Mon père n’a pas lu le livre. J’ai commencé à écrire pour la presse lorsque j’avais 17 ans. Il n’a jamais lu un seul article de moi parce qu’il estimait que je lui faisais honte et que j’étais la disgrâce de la famille. J’ai travaillé pour Entrevue, pour des magazines gays masculins… j’ai fait tout ce qu’il ne faut pas faire. Mon père est très old school. À 70 ans, il est retraité de la magistrature – il a été juge d’instruction. Cela ne le faisait pas rire que je sois associée à ce qu’il appelle « des choses disgracieuses ». Bref, mon père possède le livre, mais il ne l’a pas lu.

Le reste de ma famille là lu. J’ai par exemple une petite sœur qui l’a trouvé absolument génial, parce qu’elle se reconnaissait. Nous avons la même histoire. Je suis très angoissée quand les autres lisent mon livre. Je me souviens d’avoir fait lire le manuscrit à ma sœur alors qu’elle était assise sur mon lit ; je n’arrêtais pas de lui demander : « Alors, qu’est-ce que tu en penses ? Alors ? Alors » Exigé d’avoir un casque, en dessous duquel je la voyais rire à chaque page. Elle reconnaissait toutes les horreurs qu’on nous avait apprises, toute notre enfance.



Qu’est-ce qui vous a amenée à l’écriture ?

Je pense avoir été conditionnée par ma mère, justement. Elle avait une grande emprise sur moi.

Elle était criminologue et passait des nuits entières sur des machines à traitement de texte – à l’époque, il n’y avait pas d’ordinateur. Je la regardais. Elle me faisait un chantage affectif terrible et me disait que tant que je n’aurais pas écrit telle ou telle chose pour l’école, plus telle ou telle chose pour elle, je n’irais pas me coucher. Elle se mettait en face de moi, les bras croisés, et exigeais de moi que je travaille. Et lorsque j’avais travaillé, ma récompense ultime était qu’elle me prêtait son Montblanc.

Donc j’ai appris à lire sous la contrainte. Après, comme tout exercice qui est pénible à la base, cela devient quelque chose de naturel. Et quand j’ai eu 12 ou 13 ans, ma mère a décrété que j’allais devenir journaliste. Je ne sais ni comment ni pourquoi. Elle a commencé à me présenter à tous ses amis journalistes en leur disant que plus tard, ils devraient s’occuper de moi. Je ne comprenais pas ce qu’il se passait. Et puis cela s’est finalement produit. Un ami de ma mère m’a pris sous son aile – le plus grand fait-diversier français – et il s’est toujours occupé de moi. Il m’a enseigné l’enquête, le goût de l’écriture et aussi de la photo. Mon destin a été tout tracé pour moi.

 

Écrivez-vous régulièrement ?

Tous les jours. Et sans aucune réflexion. C’est ce que j’appelle ma logorrhée. Cela part tout seul. Après, c’est de la réécriture. J’ai horreur des choses trop compliquées, des phrases trop longues. On me dit que c’est génétique, que comme mon père était juge d’instruction, je fais des phrases très courtes – même si elles sont parfois un peu alambiquées dans l’usage des mots – à la manière d’un procès-verbal. Mais c’est sans grand effort.
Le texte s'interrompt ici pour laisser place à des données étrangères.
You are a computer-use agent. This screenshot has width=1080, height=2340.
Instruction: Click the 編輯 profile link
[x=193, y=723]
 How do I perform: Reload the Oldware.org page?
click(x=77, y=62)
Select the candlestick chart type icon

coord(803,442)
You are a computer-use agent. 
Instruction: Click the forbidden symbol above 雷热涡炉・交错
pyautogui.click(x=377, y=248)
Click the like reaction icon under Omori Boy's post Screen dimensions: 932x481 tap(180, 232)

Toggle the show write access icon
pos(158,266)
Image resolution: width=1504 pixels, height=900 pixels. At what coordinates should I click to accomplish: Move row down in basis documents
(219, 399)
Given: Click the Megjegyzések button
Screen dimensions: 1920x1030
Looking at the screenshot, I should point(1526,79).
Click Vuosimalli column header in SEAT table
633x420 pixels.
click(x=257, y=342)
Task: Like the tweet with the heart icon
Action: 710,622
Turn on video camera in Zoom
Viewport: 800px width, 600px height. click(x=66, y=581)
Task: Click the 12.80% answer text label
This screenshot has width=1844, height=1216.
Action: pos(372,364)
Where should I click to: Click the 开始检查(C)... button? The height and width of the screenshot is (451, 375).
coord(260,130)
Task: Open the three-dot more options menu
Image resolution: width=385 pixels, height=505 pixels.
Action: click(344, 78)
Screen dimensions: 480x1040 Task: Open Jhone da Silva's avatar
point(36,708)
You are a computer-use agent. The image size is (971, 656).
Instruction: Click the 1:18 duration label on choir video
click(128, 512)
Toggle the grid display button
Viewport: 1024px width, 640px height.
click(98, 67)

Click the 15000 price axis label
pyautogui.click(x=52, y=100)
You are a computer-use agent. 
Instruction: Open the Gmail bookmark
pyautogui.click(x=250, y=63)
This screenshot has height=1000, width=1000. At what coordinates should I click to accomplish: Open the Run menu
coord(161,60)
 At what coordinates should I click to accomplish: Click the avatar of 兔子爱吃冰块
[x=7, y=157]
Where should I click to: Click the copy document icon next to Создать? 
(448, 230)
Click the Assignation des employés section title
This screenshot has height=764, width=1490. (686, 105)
La seule chose qui me fait beaucoup souffrir et qui me donne envie de renoncer à l’écriture, un jour sur deux, c’est la solitude. Il est très difficile de s’imposer une discipline, de se lever le matin, de travailler… J’ai envie d’avoir une équipe, de me prendre la tête avec d’autres… J’ai aussi envie de compétitivité. C’est quelque chose qui me manque énormément.

 

Retravaillez-vous beaucoup vos textes ?

Pas vraiment. Disons que j’ai toujours une base qui vient toute seule. J’écris des cahiers, sur un thème, et en fonction de ce que j’ai pu sortir, je cherche quelque chose de cohérent.

Plus j’écris, plus des idées nouvelles me viennent. Et les livres se structurent, finalement, en fonction de l’écriture. Je commence à réfléchir sur un sujet, je vais avoir l’idée d’un autre, je vais me lancer dessus, et ainsi de suite. C’est une sorte d’arbre généalogique aux branches très longues, avec beaucoup de ramifications. Au final, j’ordonne le résultat comme je peux pour en faire quelque chose de transmissible. Je ne suis pas complètement stupide : je sais bien que le monde n’en a rien à faire de ma petite vie ; et donc j’essaie de transmettre quelque chose de lisible, qui puisse éventuellement intéresser.

 

Comment définiriez-vous votre style ?

Provocateur, vulgaire. On me le reproche souvent, mais j’imagine que c’est quelque chose qui coule de source, qui va avec le genre de sujets que je recherche. On m’a souvent dit : « Comment peux-tu parler de la bourgeoisie française avec ce ton complètement détaché et extrêmement vulgaire ? » Parce que justement, nous sommes des gens vulgaires, très scato… On fonctionne comme ça. Je suis ce que je suis ; on ne peut pas m’enlever la manière dont j’ai été construite et les mots qui m’ont été enseignés pour exprimer la manière dont je pense. Je suis comme ça.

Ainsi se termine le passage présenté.